L’entreprise remarque la même tendance sur les boissons: le thé et l’eau minérale sont plébiscités dans le tertiaire –"dans une grande banque parisienne, 80% des boissons froides vendues sont des Vittel"- tandis que dans le secondaire, on boit du Coca et du Fanta. Le spécialiste y voit deux causes: d’une part le travail des ouvriers, plus physique, qui les pousse vers "des produits caloriques, nourrissants". D’autre part le taux de femmes dans ces secteurs, inférieur à 30% dans l’industrie, et proche des 60% dans le tertiaire.

  • L’Est veut de la soupe, la Bretagne du local

Le potage à la tomate ne dégoûte pas tout le monde. "Dans tout l’Est et le Nord de la France, on nous demande beaucoup des soupes, et même parfois des distributeurs dédiés aux potages", s’amuse Anthony Giron, en pointant que "cette demande n’existe pas du tout dans le Sud ou en région parisienne".

Autre spécificité locale: dans certaines régions, les entreprises réclament de plus en plus que leurs distributeurs soient remplis de produits locaux. "Par exemple en Bretagne, un client nous demande un grain torréfié par un producteur local, ou en Alsace, tous nos sandwichs sont des ‘mauricettes‘, une spécialité locale à base de pain brioché", raconte-t-il.

Ces demandes ne sont pas simples à satisfaire parce qu’il faut des produits adaptés aux normes strictes qui régissent les distributeurs. Pour les "mauricettes", il a fallu que les producteurs utilisent une farine spécifique qui résiste au froid et se conserve un certain temps.

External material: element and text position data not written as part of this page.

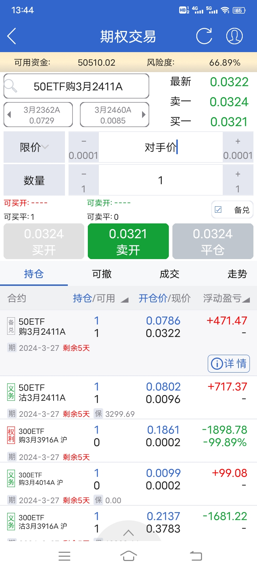Open the 限价 order type dropdown
This screenshot has width=257, height=571.
[34, 147]
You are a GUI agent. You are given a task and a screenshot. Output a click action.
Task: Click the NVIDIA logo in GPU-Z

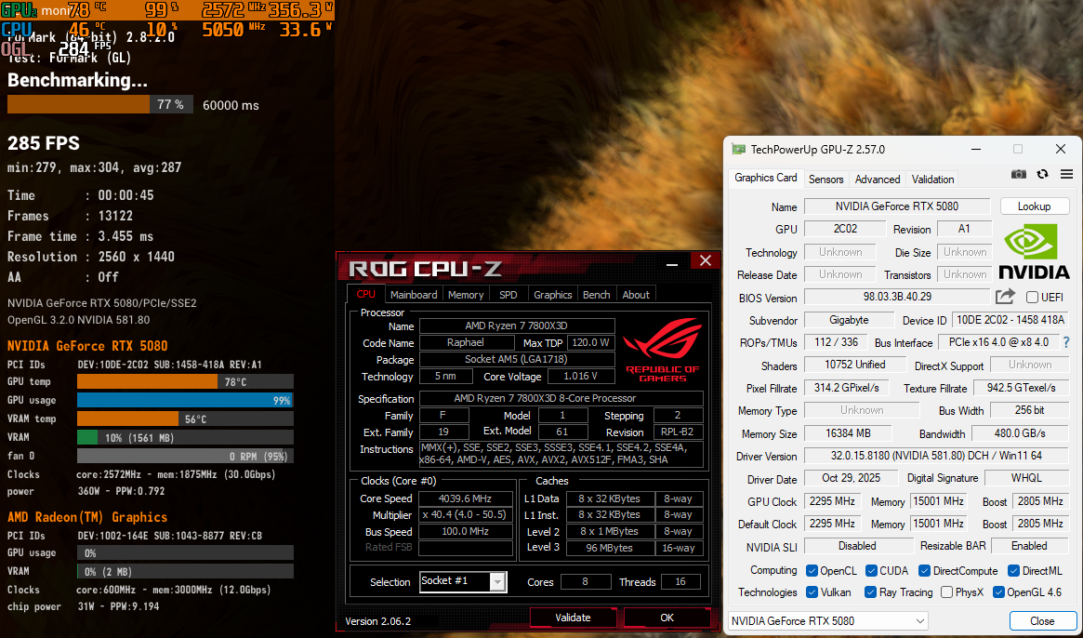pyautogui.click(x=1032, y=246)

Le Coca n’est pas la boisson la plus consommée

Sur la France entière, les produits les plus consommés aux machines peuvent étonner. Par exemple, le snack le plus consommé des machines Selecta n’est ni le Kinder Bueno ni les M&M’s mais… la gaufre liégeoise ! "Les Français la mangent le matin avec leur café", détaille Anthony Giron, alors que la majorité des snacks sont d'ordinaire consommés en milieu d'après-midi.

Dans les boissons froides, ce n’est pas le Coca qui truste la première place, mais la Vittel de 50 centilitres, "très loin devant le fameux soda". Côté boissons chaudes, c’est évidemment le café (expresso, double expresso, allongé) qui remporte le plus de suffrages. Il représente 60% des ventes. Les boissons gourmandes comme les capuccino, latte, moka, augmentent néanmoins leur part de marché, avec 30% des ventes. Et ça devrait continuer puisque les millenials, "la génération Starbucks", comme les désigne le DG de Selecta, sont très friands de ces boissons sucrées. Quand à l'heure où on les consomme, c'est pour 50% avant 10 heures du matin, et pour 30% juste après le déjeuner. 

Mais ce n’est pas toujours le succès des produits qui détermine leur présence dans la machine. "On a un client dans l’aéronautique très connu, qui exige que ses machines à boissons proposent également des mélanges froids à base de sirop de grenadine et de sirop d’orange, assez chimiques. Elles sont très peu consommées, mais le client les veut à tout prix", s’étonne Anthony Giron.

Pas de café le vendredi à Paris

Dernier fait, celui qui a le plus surpris Selecta lors de l’analyse des données : la chute de la consommation de boissons chaudes le vendredi. "Dans les entreprises parisiennes, la consommation de café est bien plus élevée qu’ailleurs, mais le vendredi, les ventes s’effondrent de 25%", relate le spécialiste. Pourquoi? Selon lui, cela s’explique par la généralisation du télétravail en Ile-de-France, pratiqué par 20% des entreprises de la région.